▶ **EXCERPT TO READ**
_ _ _ _ _ _ _

# My New HK2000SK V3 in .40



## kansas_plainsman

Just in - HK P2000SK v3 in .40


----------



## Wandering Man

Beautiful.

:smt023 

WM


----------



## Shipwreck

Wow. Nice gun :smt1099


----------



## jwkimber45

Very Nice!!!! Congrats!!!


----------



## Shipwreck

Tell us how it shoots


----------



## mw1311

nice, congrats on a great little gun!


----------



## jason0007

kansas_plainsman said:


> Just in - HK P2000SK v3 in .40


definitely an awesome buy!
how much did u pay for it?


----------



## Flanker

*Cool baby*

Thats a sweet looking little HK. Let us know how it shoots.


----------



## scorpiusdeus

Very Nice. I'm thinking about a P2000 in .40S&W. Is the V3 DA/SA?

Let us know how she shoots.


----------



## kansas_plainsman

How it shoots - unremarkable. Unremarkable compared to my HK USPc .40 that is. Both are wonderfully easy to handle, very accurate and I haven't had a failure of any sort with either.

Yesterday I put around 50 rounds through it - aside from a little leftward drift (my fault - trigger control) it shot exactly where I pointed it. Makes me look good.


----------



## kansas_plainsman

scorpiusdeus said:


> Very Nice. I'm thinking about a P2000 in .40S&W. Is the V3 DA/SA?
> 
> Let us know how she shoots.


V3 is DA/SA with a decocker.


----------



## Glockamania®

Nice.


----------



## RUGER45

I have a P-2000 V3 in .40 and I love it.:mrgreen: It shoots like a dream.:smt023 :mrgreen: Enjoy you new p-2000! Happy shooting!


----------



## Techsan_02

I just got a smallish boner. I get my HK P2000 this coming Friday.:smt023


----------



## VegasEgo

How can u tell wat version it is? if its a v1 v2 v3?


----------



## kansas_plainsman

It says on the box, for one. :mrgreen: 

HK has a standard coding system, V1 through V10. Don't recall all the variations. I believe the HKUSA site has a table. the forum HKPRO has a sticky.


----------



## VegasEgo

hukd on fonix wurkt fore mee!!!!! 

:nutkick:

i should probably read more labels.. lol... thanx for the info


----------



## FallGuy

Congrats! It is like a work of art.


----------



## toopercentmlk

How did you figure that the .5inch barell difference( just eyeballing) was necessary? I felt more comfortable with the p2k, its still a small gun and just as thin for concealment if that is the issue.


----------

_ _ _ _ _ _ _

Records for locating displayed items
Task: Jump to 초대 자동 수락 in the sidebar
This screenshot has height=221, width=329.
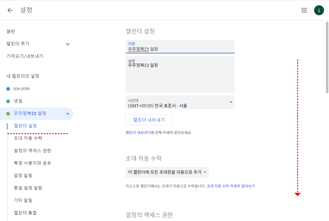Action: [28, 138]
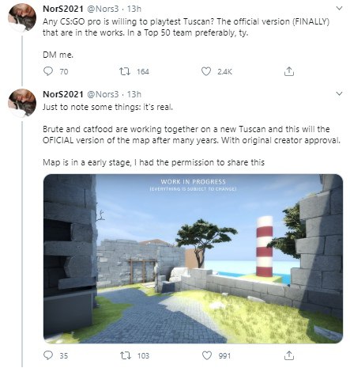Viewport: 350px width, 368px height.
Task: Click the @Nors3 handle on first tweet
Action: [x=103, y=9]

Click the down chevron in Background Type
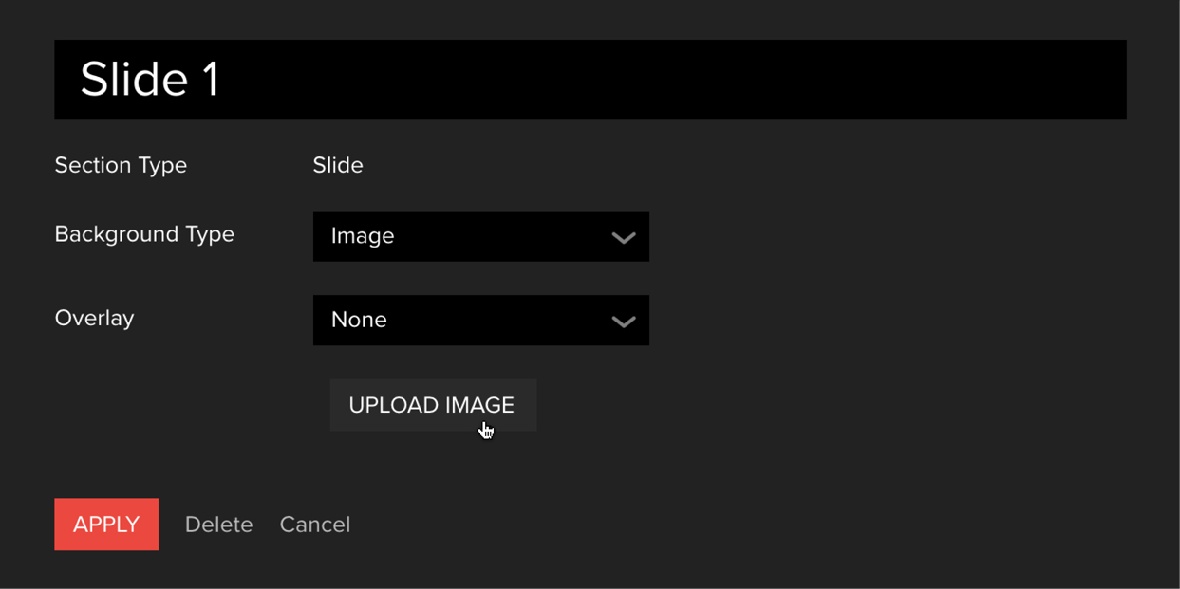pyautogui.click(x=623, y=237)
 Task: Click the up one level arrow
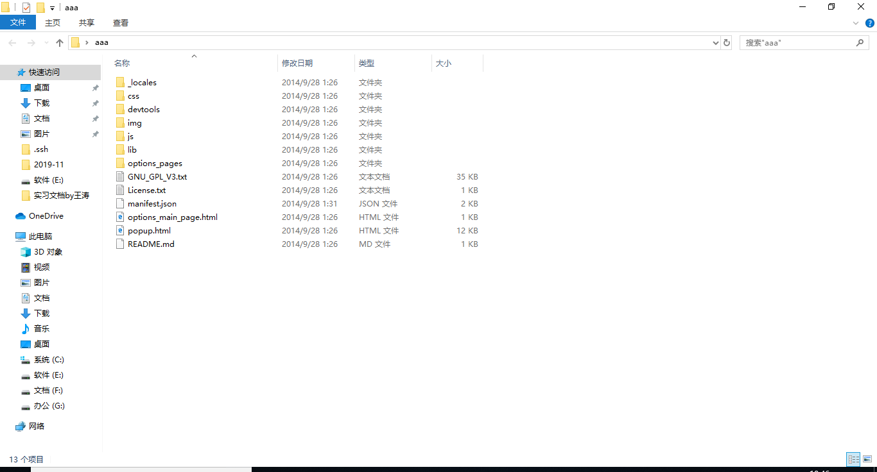[x=59, y=42]
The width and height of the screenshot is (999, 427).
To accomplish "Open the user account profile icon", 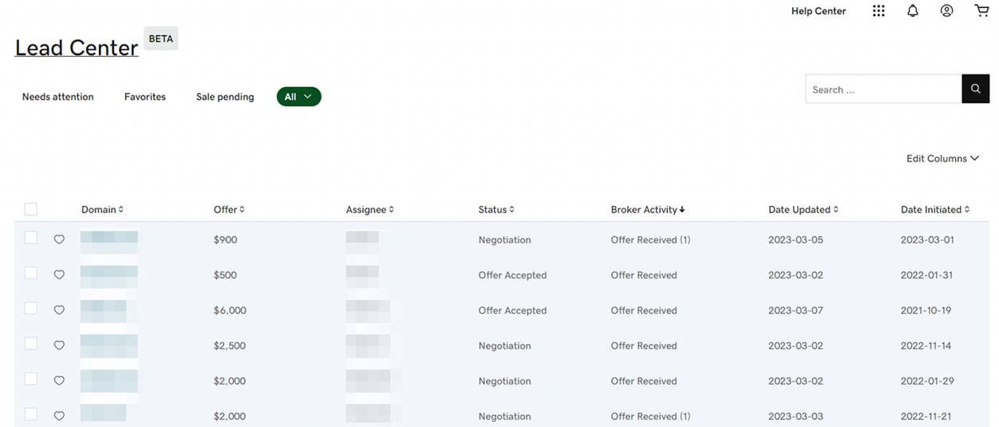I will tap(946, 11).
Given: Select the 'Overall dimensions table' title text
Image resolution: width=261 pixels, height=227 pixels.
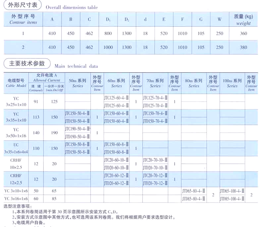Looking at the screenshot, I should tap(72, 7).
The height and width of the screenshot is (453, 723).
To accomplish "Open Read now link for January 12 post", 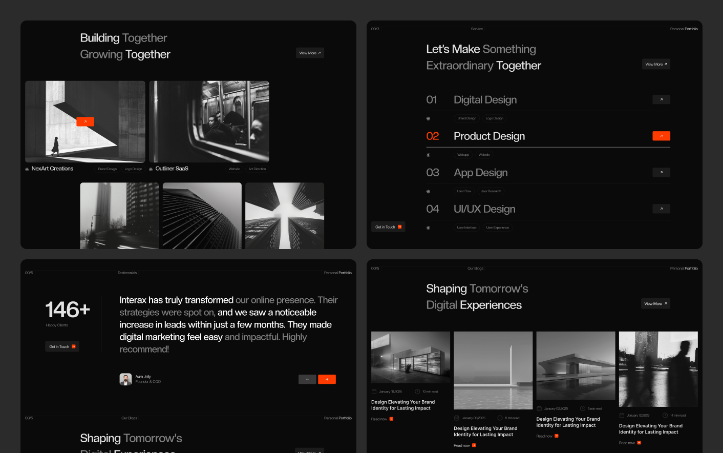I will click(x=629, y=443).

_ _ _ _ _ _ _

▶ **JOBS**
1. Say whether each statement below agrees with the handgun thread. Answer yes or no, and quote the deciding words from the thread.
(a) kansas_plainsman says the V3 is DA/SA with a decocker.
(b) kansas_plainsman put around 100 rounds through the new pistol yesterday.
(c) kansas_plainsman reports a failure with the HK USPc .40.
2. Give again the stretch of entries from the start of the entries through the line that contains "pyautogui.click(x=623, y=237)", with both ends included. Leave the pictures out.

▶ **FINAL RESULTS**
1.
(a) Yes: "V3 is DA/SA with a decocker."
(b) No: "Yesterday I put around 50 rounds through it"
(c) No: "I haven't had a failure of any sort with either."

2.
Task: Jump to 초대 자동 수락 in the sidebar
This screenshot has height=221, width=329.
Action: [28, 138]
Viewport: 350px width, 368px height.
Task: Click the @Nors3 handle on first tweet
Action: [x=103, y=9]

Click the down chevron in Background Type
pyautogui.click(x=623, y=237)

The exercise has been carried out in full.